CPC (Cost per Click) – This is the second most popular model after CPI – it calculates the cost based on the amount of clicks an advertisement receives. According to statistical sources, with this model, advertisers lose billions of dollars each year through fraud (so-called fake clicks – 20-60% of the traffic is regarded as fake). With this model, it is thus very important that you choose the right partners, go in with small budgets and analyze the traffic with tools such as FraudScore.

CPI (Cost per Install) – This is the most chosen ad pricing model – especially when introducing a mobile app to the market. In this model, the advertiser calculates the sum payable to the network on the basis of the amount of installations. This is then added to the cost per install charged by the attribution platform. This model can, in fact, be divided into two smaller ones: the incentive model, where the user receives a reward for installing the app in the form of points, prizes, and bonuses, and the non-incentive model, where the user does not receive anything for his installation. With the latter, you need to be very careful when looking for fake installations (they will be visible on the attribution platform but not in the Google Play Store). Be especially cautious about the GAID identifiers (Google Advertising IDs) of users seen on the attribution platform and compare the data with in-app analytics, using, for example, devtodev.

CPA, CPE (Cost per Action, Cost per Engagement) – In this case, the advertising network calculates the price for each user who makes a particular action in the app. The Cost per Action and Cost per Engagement models is meant for mobile apps and games which are already well-established on the market and can guarantee a larger volume of registrations, level 10 players or in-app purchases. Since the advertising network and its publishers want to make money, it should not come as a surprise that this model is only relevant for the most mature apps on the market.
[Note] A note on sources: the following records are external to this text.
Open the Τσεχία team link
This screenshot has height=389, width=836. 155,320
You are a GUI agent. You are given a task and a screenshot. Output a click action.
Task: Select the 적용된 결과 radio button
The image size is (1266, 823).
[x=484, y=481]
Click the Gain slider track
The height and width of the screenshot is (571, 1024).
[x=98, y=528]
If you are introducing a mobile app to the market without a proper transcript of the download history and in-app purchase history, it will not be easy to get anything sorted with an advertising network. This is coupled with the financial barrier of cooperating with one.

Choosing partners

For a couple of years now, mobile app attribution platforms have been providing solid data on the best advertising networks. A good example of such data is the Appsflyer Performance Index, which features a list of the best advertising networks by volume, retention rate, and return on investment.

Thalamus.co, on the other hand, has a huge database of advertising networks, where you can check which network allows for which ad pricing model and which ad formats they support.

However, simply the fact that your network was featured in such a ranking does not necessarily mean that you don’t need to carefully monitor the quality of the traffic and installations it provides.

According to Grant Cohen of Kochava, in some advertising networks, as much as 50% of the traffic is actually fake.

Evolving your mobile attribution strategy in 2018 | Grant Cohen

However, before you contact your chosen network, you must know what your goal is in the cooperation. What do you need? Maybe 5000 installations from the Philippines to test the app’s stability through a Mobile Soft Launch?

Perhaps you wish to obtain your first 5000 users in the UK or Australia to see how much you will be able to earn per day per daily active user (your ARPDAU indicator)?

When talking to your advertising network, tell them what the goal of your campaign is and who the app is tailored to. Learn as much as you can about your partner’s scope of operations (the volume of users for each given country, ad pricing models, the advertising formats). It is also important to learn how the given advertising networks approaches fraud and how what they can do about it apart from blocking the suspected publisher from the campaign.

Ask your partner how they would react to proof that a given publisher generates fake clicks or installations in cases where the attribution platform (attribution platforms are often not capable of catching fraud, especially the least expensive subscription-based ones) does not consider the traffic abnormal.

TESTS

When beginning a cooperation with an advertising network, it is best to start small and test the quality of the traffic and installations.

To check the quality of a given publisher or advertising networks, use so-called short-term and long-term signals.

Examples of short-term signals are: completing the tutorial, registration in the app, and reaching level 1,2 in a mobile game.

Examples of long-term signals are: retention, ARPU, and ROI for 7, 14 days.

Cut out and block publishers who only generate installations of the app but not registrations – without which a user cannot do much.

When working with short-term and long-term signals, it is necessary to get a hold of an attribution platform which gives insight into the introduces post-evens and campaign results.

Summary

Introducing a new app to the market, you will without doubt have to test a number of Ad pricing models. After some time, using campaign results as a basis, you will be able to determine a long-term direction for your mobile user acquisition.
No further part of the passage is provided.